Scan the entries below for the word "Activate". Copy out every line in which it occurs.

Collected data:
################

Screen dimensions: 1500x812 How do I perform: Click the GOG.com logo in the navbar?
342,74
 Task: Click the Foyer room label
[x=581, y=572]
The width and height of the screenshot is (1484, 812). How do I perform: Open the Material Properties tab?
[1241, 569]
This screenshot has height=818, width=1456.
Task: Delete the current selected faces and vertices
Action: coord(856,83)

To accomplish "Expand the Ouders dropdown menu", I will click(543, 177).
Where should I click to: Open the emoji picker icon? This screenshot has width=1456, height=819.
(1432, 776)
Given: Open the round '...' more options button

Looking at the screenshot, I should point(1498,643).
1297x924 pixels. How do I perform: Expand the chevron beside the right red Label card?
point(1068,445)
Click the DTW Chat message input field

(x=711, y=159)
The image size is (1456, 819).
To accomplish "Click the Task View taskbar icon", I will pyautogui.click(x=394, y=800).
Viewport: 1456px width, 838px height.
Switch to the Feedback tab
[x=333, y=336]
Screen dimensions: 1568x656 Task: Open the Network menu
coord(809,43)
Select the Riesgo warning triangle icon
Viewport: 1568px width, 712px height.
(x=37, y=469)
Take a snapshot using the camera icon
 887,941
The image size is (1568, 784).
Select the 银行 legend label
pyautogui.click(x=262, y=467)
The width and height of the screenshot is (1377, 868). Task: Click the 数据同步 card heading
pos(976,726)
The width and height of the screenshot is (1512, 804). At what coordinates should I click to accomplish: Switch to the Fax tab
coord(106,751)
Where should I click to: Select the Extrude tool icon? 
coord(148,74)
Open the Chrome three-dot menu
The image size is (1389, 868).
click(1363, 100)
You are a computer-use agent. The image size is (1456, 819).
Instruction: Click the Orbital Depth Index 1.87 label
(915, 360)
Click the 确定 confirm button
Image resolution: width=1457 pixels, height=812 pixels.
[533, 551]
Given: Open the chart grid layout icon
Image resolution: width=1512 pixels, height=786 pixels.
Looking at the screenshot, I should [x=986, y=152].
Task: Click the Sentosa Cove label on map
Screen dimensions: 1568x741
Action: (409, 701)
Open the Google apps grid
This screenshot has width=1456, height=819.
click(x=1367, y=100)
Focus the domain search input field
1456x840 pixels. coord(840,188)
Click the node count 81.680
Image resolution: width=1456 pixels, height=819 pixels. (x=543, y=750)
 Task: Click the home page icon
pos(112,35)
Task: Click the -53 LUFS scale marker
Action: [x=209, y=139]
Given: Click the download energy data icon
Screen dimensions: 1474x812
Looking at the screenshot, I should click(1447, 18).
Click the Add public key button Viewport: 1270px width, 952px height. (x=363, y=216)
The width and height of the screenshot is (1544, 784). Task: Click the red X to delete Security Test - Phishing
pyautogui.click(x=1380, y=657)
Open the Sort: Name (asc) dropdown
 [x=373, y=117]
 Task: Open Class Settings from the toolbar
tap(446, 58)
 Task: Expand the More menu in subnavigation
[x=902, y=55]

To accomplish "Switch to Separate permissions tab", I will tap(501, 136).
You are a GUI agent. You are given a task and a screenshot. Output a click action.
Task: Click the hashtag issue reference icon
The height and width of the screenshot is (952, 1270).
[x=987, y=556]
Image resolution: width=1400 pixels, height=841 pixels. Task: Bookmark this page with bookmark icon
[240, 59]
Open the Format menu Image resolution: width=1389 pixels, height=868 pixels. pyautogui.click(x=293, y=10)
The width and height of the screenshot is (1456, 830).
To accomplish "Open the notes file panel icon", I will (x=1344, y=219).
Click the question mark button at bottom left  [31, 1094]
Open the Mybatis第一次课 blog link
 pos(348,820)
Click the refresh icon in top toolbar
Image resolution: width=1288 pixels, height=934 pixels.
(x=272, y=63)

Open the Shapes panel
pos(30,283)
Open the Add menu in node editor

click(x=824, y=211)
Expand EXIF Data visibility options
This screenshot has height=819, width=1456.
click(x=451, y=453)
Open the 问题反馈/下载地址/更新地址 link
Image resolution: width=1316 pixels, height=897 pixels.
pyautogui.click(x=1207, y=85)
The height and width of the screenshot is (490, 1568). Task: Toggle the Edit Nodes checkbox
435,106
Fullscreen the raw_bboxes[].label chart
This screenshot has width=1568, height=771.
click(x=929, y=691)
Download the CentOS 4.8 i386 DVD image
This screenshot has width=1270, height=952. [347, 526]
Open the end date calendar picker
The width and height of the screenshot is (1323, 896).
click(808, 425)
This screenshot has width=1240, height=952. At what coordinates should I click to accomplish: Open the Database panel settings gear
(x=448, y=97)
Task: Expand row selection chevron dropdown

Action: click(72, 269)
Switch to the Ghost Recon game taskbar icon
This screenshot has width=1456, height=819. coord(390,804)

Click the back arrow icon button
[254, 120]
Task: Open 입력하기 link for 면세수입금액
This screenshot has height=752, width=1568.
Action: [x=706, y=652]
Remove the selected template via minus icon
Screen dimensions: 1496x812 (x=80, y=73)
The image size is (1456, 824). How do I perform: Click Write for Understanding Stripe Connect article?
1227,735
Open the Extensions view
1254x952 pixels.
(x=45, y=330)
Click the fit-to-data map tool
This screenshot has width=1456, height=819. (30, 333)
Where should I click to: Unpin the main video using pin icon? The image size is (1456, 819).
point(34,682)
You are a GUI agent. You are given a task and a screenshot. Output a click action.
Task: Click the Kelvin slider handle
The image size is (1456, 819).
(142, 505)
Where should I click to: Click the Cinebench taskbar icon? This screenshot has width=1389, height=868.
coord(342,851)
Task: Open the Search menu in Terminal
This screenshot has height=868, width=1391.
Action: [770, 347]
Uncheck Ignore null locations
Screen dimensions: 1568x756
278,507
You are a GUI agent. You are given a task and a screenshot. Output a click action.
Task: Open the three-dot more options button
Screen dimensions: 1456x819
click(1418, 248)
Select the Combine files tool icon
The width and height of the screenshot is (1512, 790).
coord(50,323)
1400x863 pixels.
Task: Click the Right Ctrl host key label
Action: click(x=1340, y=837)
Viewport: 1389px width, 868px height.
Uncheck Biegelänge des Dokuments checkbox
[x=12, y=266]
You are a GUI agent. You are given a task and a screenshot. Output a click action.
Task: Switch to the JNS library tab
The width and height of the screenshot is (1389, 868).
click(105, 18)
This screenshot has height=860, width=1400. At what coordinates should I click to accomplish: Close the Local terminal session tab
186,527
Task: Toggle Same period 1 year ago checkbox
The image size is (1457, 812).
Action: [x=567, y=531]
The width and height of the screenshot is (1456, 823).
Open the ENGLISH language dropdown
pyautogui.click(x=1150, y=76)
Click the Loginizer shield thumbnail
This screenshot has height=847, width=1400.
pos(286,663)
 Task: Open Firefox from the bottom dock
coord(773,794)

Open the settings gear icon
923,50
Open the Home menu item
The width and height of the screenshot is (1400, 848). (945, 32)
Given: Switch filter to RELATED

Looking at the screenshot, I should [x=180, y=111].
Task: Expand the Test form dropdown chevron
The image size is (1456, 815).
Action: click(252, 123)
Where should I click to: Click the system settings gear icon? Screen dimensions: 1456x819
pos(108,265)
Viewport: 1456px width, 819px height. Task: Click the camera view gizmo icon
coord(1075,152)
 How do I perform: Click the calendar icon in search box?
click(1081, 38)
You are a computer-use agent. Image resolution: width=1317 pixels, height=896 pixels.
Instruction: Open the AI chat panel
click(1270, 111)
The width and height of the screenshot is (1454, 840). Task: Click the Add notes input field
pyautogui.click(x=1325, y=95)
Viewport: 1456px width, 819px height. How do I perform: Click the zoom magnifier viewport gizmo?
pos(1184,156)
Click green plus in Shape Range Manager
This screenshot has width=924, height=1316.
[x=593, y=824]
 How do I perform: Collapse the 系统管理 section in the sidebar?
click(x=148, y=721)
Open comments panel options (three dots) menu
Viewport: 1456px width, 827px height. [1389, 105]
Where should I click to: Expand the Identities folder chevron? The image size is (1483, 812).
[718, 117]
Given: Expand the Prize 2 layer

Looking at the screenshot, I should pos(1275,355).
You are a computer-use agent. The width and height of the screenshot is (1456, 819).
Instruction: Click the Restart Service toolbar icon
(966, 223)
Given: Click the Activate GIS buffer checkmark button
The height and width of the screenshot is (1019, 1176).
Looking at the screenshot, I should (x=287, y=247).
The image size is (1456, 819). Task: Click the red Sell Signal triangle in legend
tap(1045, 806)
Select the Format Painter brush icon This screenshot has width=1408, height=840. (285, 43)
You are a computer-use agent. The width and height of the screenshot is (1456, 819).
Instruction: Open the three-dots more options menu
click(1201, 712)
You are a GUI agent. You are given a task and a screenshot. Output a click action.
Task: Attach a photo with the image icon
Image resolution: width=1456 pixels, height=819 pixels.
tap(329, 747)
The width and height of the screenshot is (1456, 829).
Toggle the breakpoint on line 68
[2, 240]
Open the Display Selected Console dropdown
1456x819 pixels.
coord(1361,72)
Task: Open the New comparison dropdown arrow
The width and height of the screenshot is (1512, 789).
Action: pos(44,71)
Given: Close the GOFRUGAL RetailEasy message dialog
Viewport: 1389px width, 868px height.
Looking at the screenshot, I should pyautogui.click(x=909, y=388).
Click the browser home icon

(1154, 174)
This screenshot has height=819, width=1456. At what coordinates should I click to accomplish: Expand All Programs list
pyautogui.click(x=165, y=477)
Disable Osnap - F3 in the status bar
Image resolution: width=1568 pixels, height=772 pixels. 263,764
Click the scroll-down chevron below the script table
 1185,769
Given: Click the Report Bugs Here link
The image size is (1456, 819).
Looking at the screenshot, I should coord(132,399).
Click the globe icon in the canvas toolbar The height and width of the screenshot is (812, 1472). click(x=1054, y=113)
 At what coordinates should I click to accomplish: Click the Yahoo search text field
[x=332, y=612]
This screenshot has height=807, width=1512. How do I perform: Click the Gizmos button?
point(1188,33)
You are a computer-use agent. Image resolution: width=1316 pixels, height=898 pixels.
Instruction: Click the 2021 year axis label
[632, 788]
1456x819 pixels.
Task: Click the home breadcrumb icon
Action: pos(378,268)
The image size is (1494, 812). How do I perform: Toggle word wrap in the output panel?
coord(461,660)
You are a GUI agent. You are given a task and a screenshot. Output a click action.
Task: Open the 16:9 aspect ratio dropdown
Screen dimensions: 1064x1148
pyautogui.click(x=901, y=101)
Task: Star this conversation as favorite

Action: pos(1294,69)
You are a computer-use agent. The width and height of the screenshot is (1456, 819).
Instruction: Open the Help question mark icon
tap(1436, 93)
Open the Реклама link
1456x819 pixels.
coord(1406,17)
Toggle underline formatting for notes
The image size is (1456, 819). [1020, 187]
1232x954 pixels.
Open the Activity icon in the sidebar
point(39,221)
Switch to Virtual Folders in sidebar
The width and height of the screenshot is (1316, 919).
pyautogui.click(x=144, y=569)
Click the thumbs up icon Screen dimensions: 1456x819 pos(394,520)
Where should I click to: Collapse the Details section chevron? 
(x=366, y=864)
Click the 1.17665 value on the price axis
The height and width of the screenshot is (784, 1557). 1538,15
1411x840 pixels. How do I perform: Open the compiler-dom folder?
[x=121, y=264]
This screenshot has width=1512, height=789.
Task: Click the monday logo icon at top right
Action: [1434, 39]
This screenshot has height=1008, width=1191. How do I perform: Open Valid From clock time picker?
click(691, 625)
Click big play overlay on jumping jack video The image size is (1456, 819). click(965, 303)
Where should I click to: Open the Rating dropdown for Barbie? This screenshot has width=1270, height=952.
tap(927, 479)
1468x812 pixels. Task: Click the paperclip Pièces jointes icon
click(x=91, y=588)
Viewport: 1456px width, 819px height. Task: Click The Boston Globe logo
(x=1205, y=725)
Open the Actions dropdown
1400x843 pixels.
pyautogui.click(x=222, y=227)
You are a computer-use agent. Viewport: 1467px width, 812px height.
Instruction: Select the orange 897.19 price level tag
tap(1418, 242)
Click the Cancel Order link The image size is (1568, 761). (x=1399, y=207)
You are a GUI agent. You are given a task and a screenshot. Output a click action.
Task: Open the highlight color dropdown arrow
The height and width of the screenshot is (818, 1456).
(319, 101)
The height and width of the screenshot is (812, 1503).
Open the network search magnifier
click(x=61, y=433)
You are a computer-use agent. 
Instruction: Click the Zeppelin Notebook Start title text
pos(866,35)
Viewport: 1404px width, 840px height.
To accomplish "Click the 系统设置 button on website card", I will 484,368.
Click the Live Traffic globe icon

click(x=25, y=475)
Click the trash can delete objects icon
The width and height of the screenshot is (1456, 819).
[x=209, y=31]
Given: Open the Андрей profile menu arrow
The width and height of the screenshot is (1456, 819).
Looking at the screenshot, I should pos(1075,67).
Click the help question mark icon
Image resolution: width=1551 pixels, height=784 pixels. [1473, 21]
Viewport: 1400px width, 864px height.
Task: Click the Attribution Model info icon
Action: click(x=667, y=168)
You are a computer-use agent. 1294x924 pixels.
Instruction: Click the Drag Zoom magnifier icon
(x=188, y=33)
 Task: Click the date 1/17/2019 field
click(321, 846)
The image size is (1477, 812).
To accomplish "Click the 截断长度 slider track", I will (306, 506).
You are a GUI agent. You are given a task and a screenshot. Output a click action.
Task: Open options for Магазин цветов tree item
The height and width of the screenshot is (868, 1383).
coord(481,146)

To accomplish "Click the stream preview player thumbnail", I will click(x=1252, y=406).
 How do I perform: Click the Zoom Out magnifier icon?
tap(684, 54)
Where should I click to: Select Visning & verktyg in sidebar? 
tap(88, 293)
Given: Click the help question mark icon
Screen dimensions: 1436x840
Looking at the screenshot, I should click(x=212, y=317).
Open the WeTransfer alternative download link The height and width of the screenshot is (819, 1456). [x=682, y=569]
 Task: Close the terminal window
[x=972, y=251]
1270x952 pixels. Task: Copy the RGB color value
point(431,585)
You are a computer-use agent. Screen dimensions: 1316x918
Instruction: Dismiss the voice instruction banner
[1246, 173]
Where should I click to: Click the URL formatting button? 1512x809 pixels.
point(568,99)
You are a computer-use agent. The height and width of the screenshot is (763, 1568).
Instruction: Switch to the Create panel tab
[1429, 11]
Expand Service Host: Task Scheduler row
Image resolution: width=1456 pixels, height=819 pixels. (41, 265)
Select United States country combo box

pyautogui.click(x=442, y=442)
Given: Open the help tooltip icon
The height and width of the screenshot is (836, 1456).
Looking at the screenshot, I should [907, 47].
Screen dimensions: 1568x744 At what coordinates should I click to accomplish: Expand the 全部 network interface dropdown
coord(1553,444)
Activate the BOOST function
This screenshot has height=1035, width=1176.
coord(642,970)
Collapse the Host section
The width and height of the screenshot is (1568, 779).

################

EXPECTED ANSWER:
Given: Click the Activate GIS buffer checkmark button
Activate the BOOST function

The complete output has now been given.